[TASK MATERIAL]

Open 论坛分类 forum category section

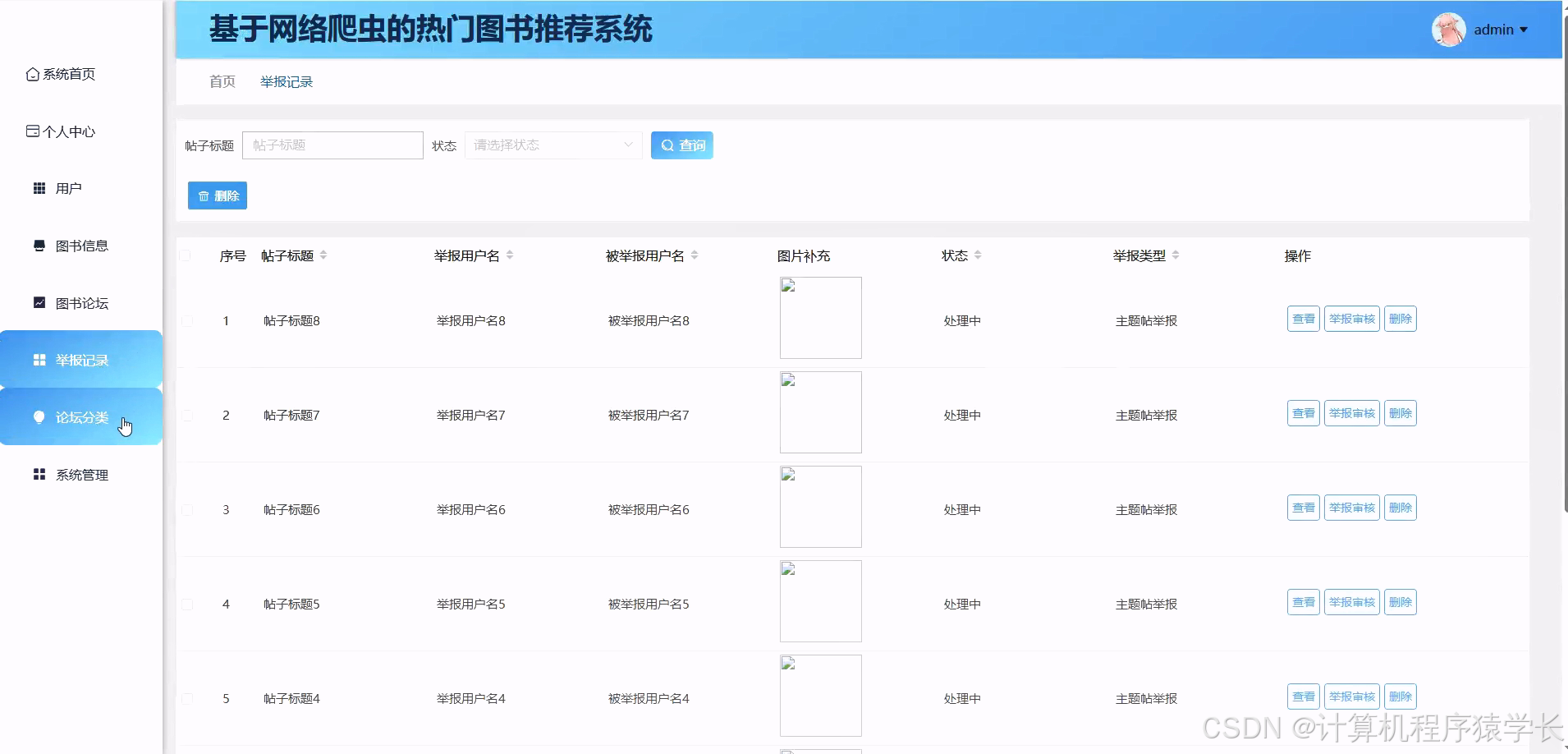coord(39,416)
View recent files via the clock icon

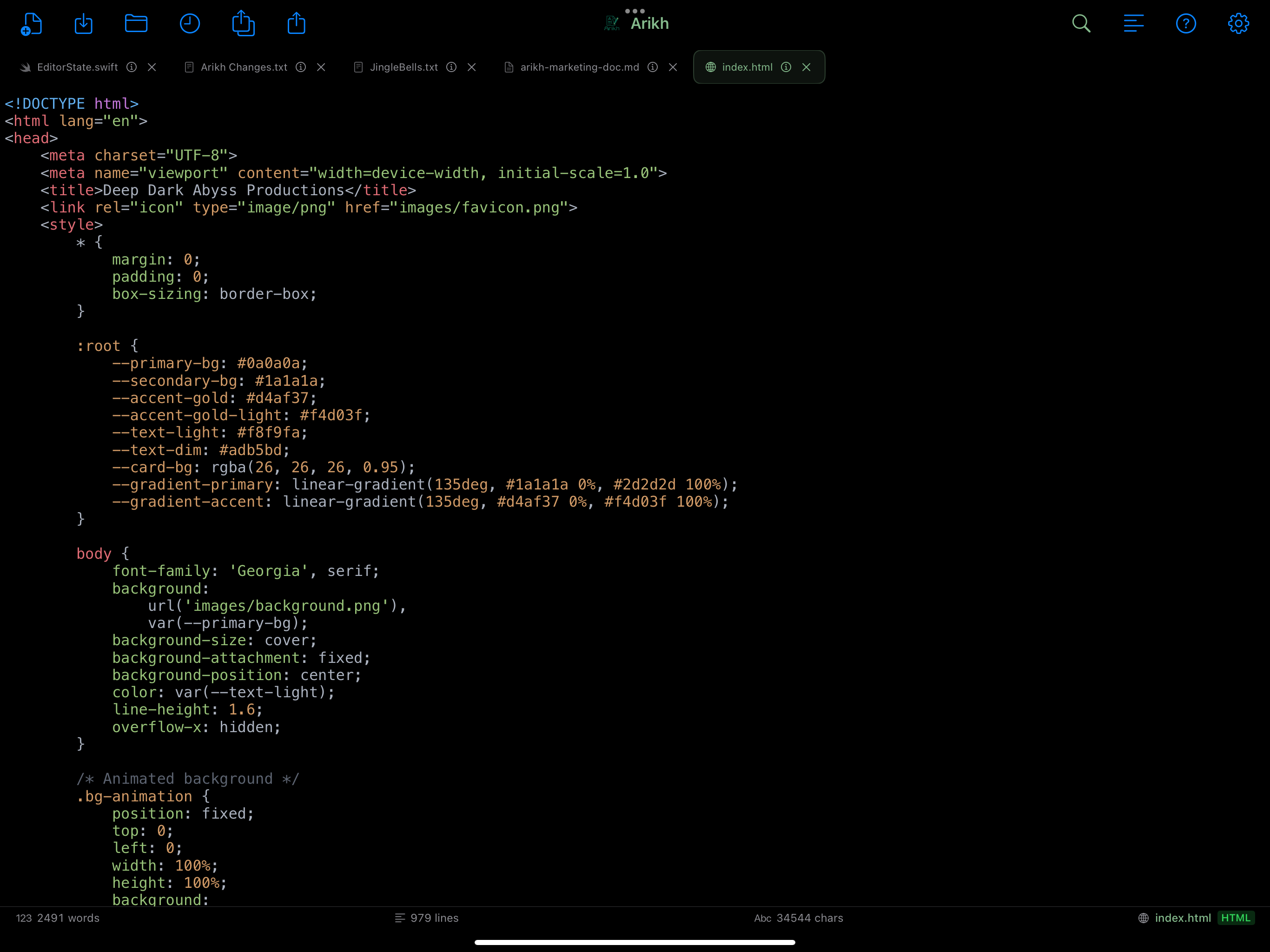(x=190, y=24)
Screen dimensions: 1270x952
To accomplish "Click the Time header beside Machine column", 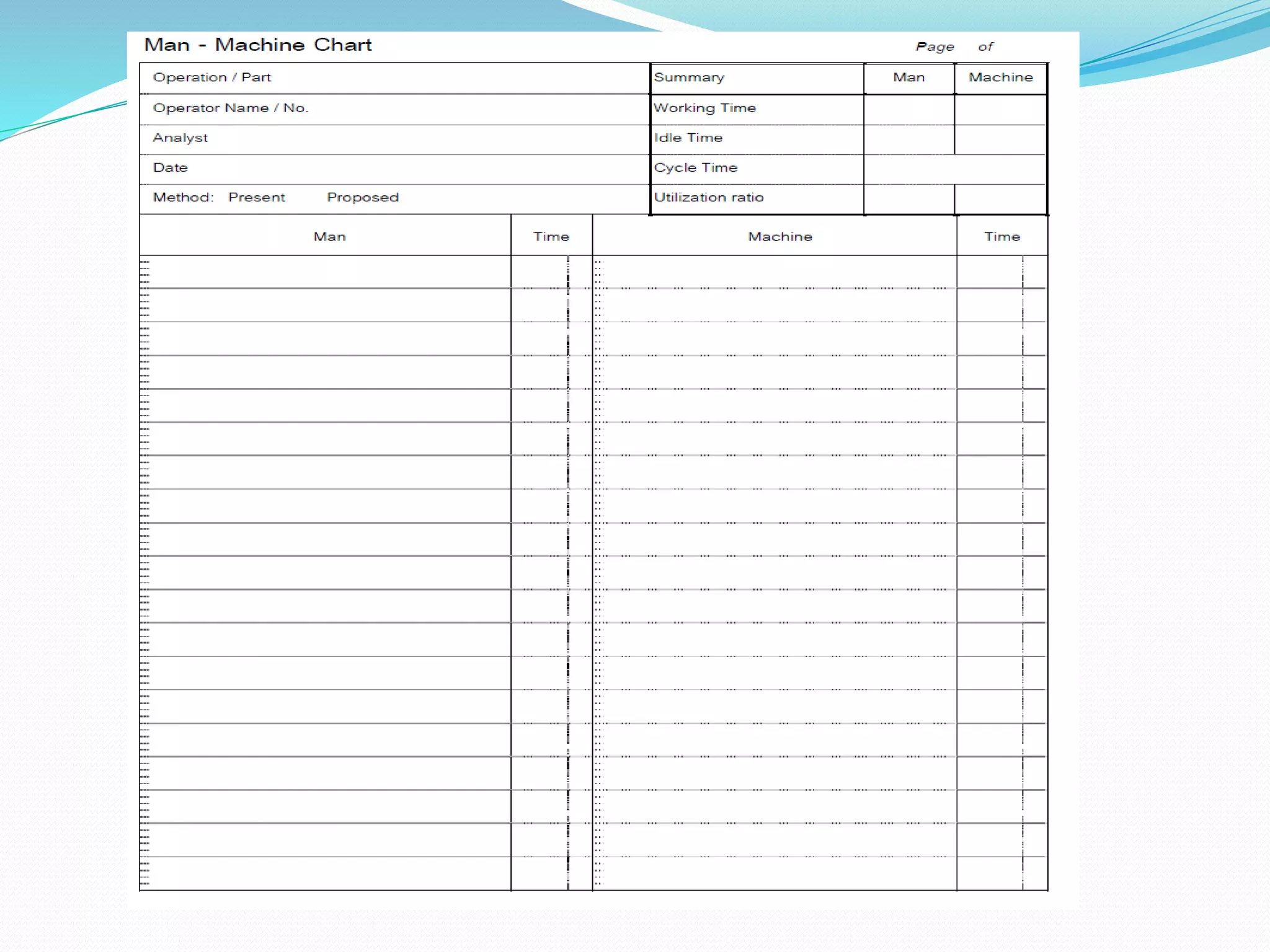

[/TASK MATERIAL]

◆ **WORK ORDER**
Retype the whole of the data verbatim. Skip every picture.

◆ **EXERCISE SOLUTION**
Open 论坛分类 forum category section

coord(39,416)
View recent files via the clock icon

(x=190, y=24)
Screen dimensions: 1270x952
To accomplish "Click the Time header beside Machine column", 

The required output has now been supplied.